From the 2000 census, 11 or 3.5% were Roman Catholic, while 271 or 85.8% belonged to the Swiss Reformed Church. Of the rest of the population, there was 1 member of an Orthodox church, and there were 22 individuals (or about 6.96% of the population) who belonged to another Christian church. There were 10 (or about 3.16% of the population) who were Islamic. 9 (or about 2.85% of the population) belonged to no church, are agnostic or atheist, and 3 individuals (or about 0.95% of the population) did not answer the question.

==Education==
In Limpach about 131 or (41.5%) of the population have completed non-mandatory upper secondary education, and 25 or (7.9%) have completed additional higher education (either university or a Fachhochschule).
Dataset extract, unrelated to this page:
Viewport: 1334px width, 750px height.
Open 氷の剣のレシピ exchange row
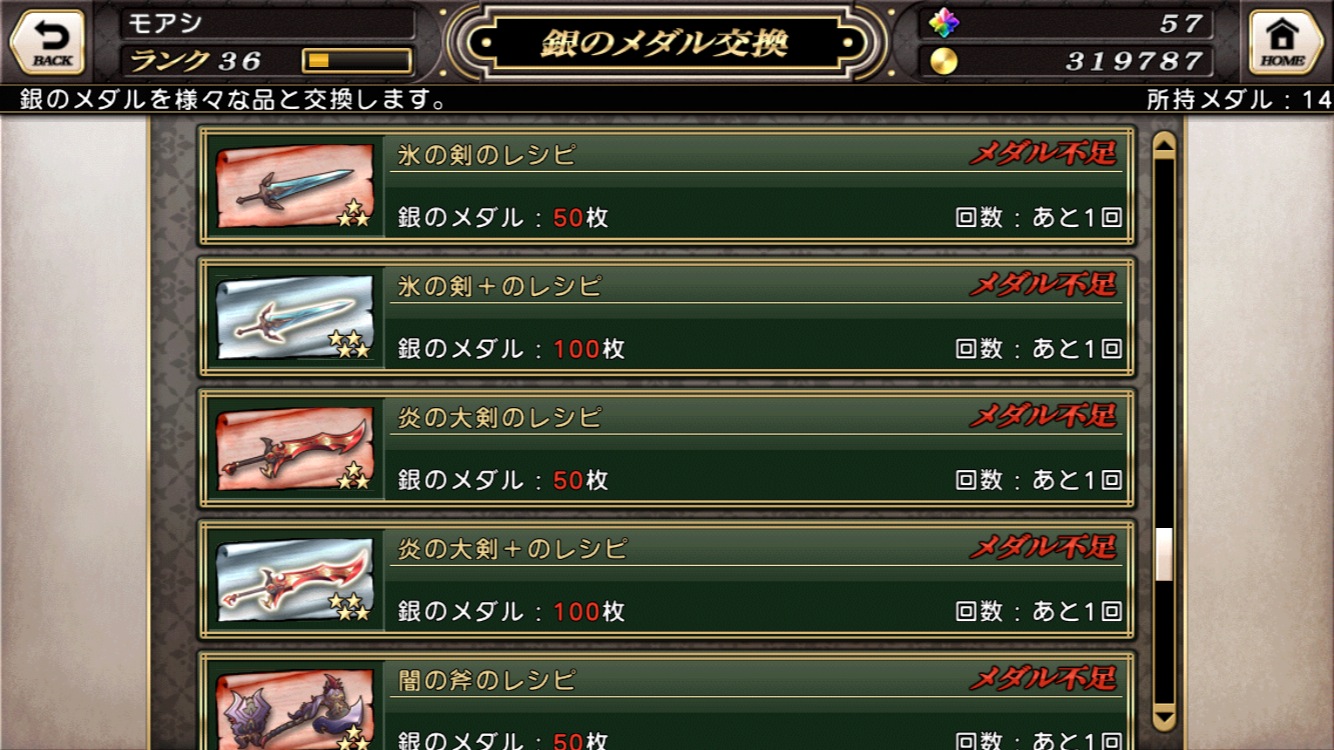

Of the 25 who completed tertiary schooling, 72.0% were Swiss men, 20.0% were Swiss women.

The Canton of Bern school system provides one year of non-obligatory Kindergarten, followed by six years of Primary school. This is followed by three years of obligatory lower Secondary school where the students are separated according to ability and aptitude. Following the lower Secondary students may attend additional schooling or they may enter an apprenticeship.

During the 2010-11 school year, there were a total of 34 students attending classes in Limpach. There were no kindergarten classes in the municipality. The municipality had 2 primary classes and 34 students. Of the primary students, 2.9% have a different mother language than the classroom language.

As of 2000, there were 6 students in Limpach who came from another municipality, while 27 residents attended schools outside the municipality.